Aim:
Return the lines running from the line with "Given: Toggle the settings list panel icon" through the end of the material, unchanged and with the pictures left out.

[Screen grounding material]
........

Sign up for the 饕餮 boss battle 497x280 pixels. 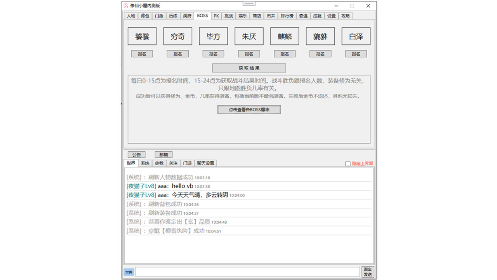tap(142, 54)
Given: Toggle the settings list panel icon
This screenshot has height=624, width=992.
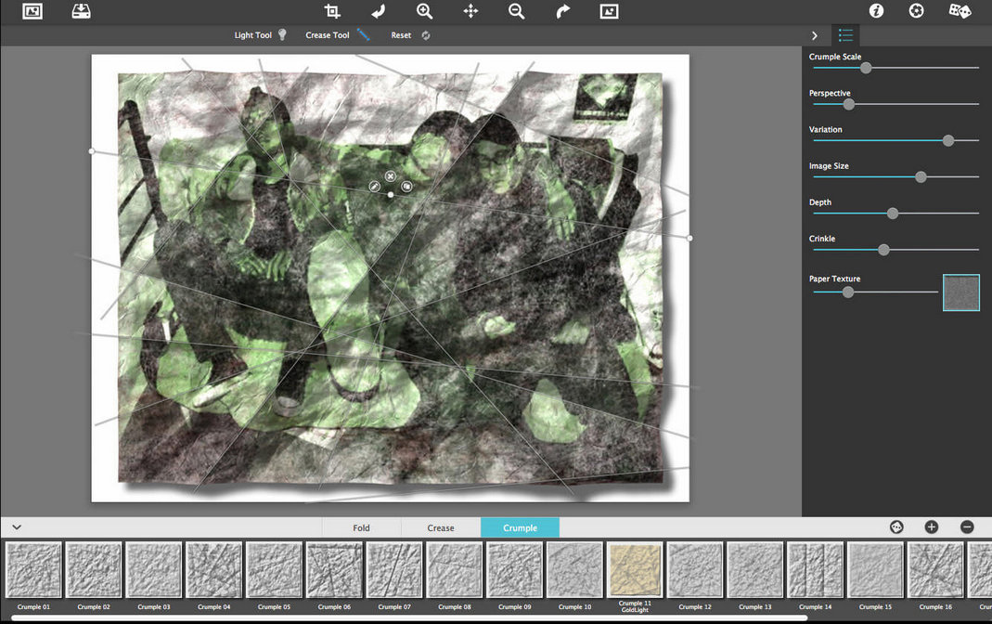Looking at the screenshot, I should 846,35.
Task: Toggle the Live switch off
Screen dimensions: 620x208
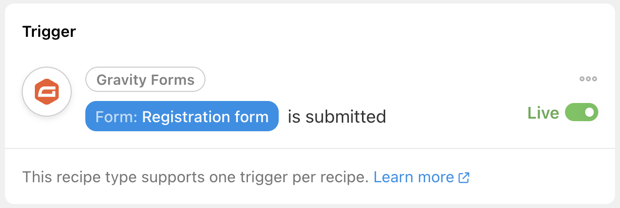Action: point(581,113)
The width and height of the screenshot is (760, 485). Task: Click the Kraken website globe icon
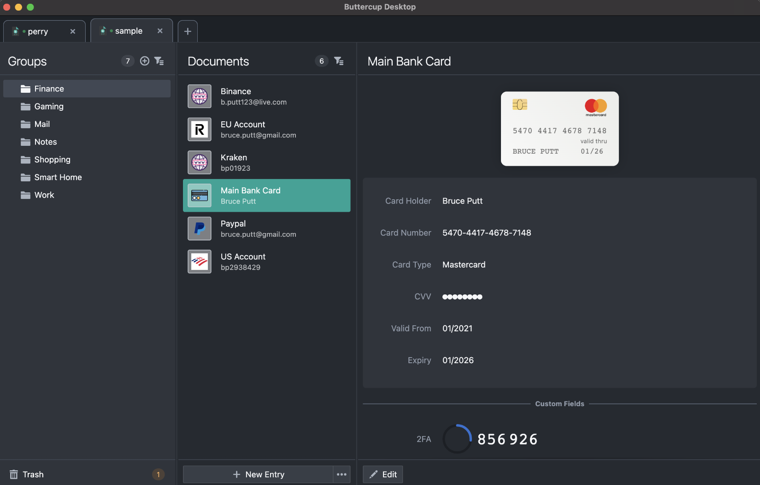pos(199,162)
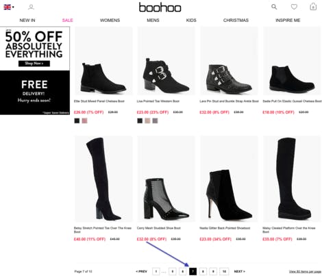Go to page 10 in pagination

click(x=224, y=271)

........

Solution for this exercise:
Given: Toggle the settings list panel icon
This screenshot has height=624, width=992.
Looking at the screenshot, I should 846,35.
Task: Toggle the Live switch off
Screen dimensions: 620x208
Action: point(581,113)
The width and height of the screenshot is (760, 485). Task: Click the Kraken website globe icon
pos(199,162)
Go to page 10 in pagination

click(x=224, y=271)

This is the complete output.